By Dom Nozzi
May 2, 2017
My girlfriend and I would be enjoying a few weeks in the bicycling and walking paradise of Switzerland, The Netherlands, and Belgium. That meant that I would need to miss my monthly Transportation Advisory Board meeting here in Boulder CO.
As is done each month, Boulder staff had provided a staff summary of each of our agenda items. Not one to lose an opportunity to offer my critique on items before the Board, I opted to email them to fellow members before departing.
East Arapahoe Avenue Transportation Plan
Traffic growth projections (0% to 20% growth by 2040) will be strongly influenced by the design of East Arapahoe Avenue. If Boulder chooses to (1) not reduce car-carrying capacity (or increases it by, for example, expanding the size of intersections); (2) not establish more compact, mixed-use land use patterns along the corridor; and/or (3) not substantially reform car parking by reducing the high levels of required parking, parking cash-out along the corridor, and requiring a substantial increase in priced parking, the growth of car travel will be much higher than it would be otherwise.

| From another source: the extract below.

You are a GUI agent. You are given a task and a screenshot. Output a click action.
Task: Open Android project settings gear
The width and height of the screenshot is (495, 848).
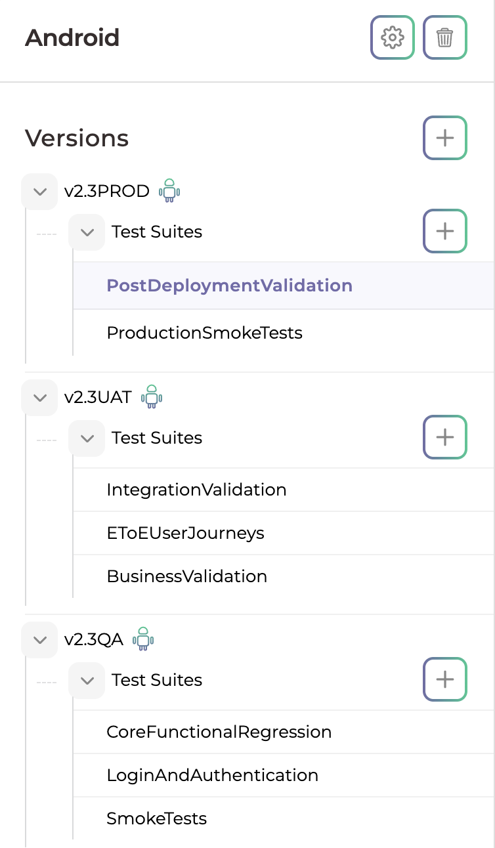(x=393, y=37)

I therefore believe it is very important that Boulder reduce car-carrying capacity, promote compact development patterns, and better manage parking to reduce excess parking problems along East Arapahoe Avenue. Note that walkable, compact land use patterns will only be induced along the corridor if car-carrying capacity is reduced.
Improving bus service along the corridor, as proposed by the draft plan, will only be cost-effective (i.e., able to induce sufficiently high transit ridership) if these three items (capacity, land use patterns, and managed parking) are implemented.
Enhanced bicycle and pedestrian safety along the corridor can only be achieved if car-carrying capacity is reduced.
The term “…LOS will be degraded…” is biased terminology. It is more objective to state that “…LOS will be such that fewer car trips can be accommodated…” Using the conventional A through F level-of-service metric is biased toward car travel, as such a metric only measures motorist delay and ignores the quality of service for other forms of travel.
It should be noted that lower LOS for car travel will induce more desirable, compact land use patterns along the corridor. Maintaining or increasing LOS for car travel will lead to less desirable, more dispersed land use patterns, more car trips, and less safety. Failing to reduce car LOS will therefore undercut several important objectives of the East Arapahoe Avenue plan.
One of the options provided by staff is for Center-running Bus Rapid Transit (BRT). This option will be more difficult for transit users to walk to and from transit stops to the BRT (because of the need to cross several high-speed travel lanes). Given this problem, center-running BRT will create substantial problems for transit users, although removing car travel lanes in both directions can reduce that problem somewhat.
There is strong evidence from the transportation research literature that enhanced bus service leading to increased bus ridership will NOT reduce car trips. Much of the literature finds that increased transit ridership induces new car trips (latent demand) due to the new road capacity created by those shifting from car to transit. Reduced car trips, according to much of the literature, will only occur if car capacity is reduced, land use is more compact, and parking is reformed.
Future presentations of the East Arapahoe design options and plan need to show how the various design options will influence land use and travel. For example, No Build and other options that either retain or increase car-carrying capacity need to show how these options will result in more dispersed land use patterns, higher levels of car travel, and a reduced ability of the City meeting its objectives for this corridor.
Conversely, less car-carrying capacity will advance City efforts to achieve such objectives.
I strongly support the design option which repurposes/removes car travel lanes to a BRT-dedicated lane (I believe that would be “Alternative 3”). That option should also be shown to include land use and parking reforms.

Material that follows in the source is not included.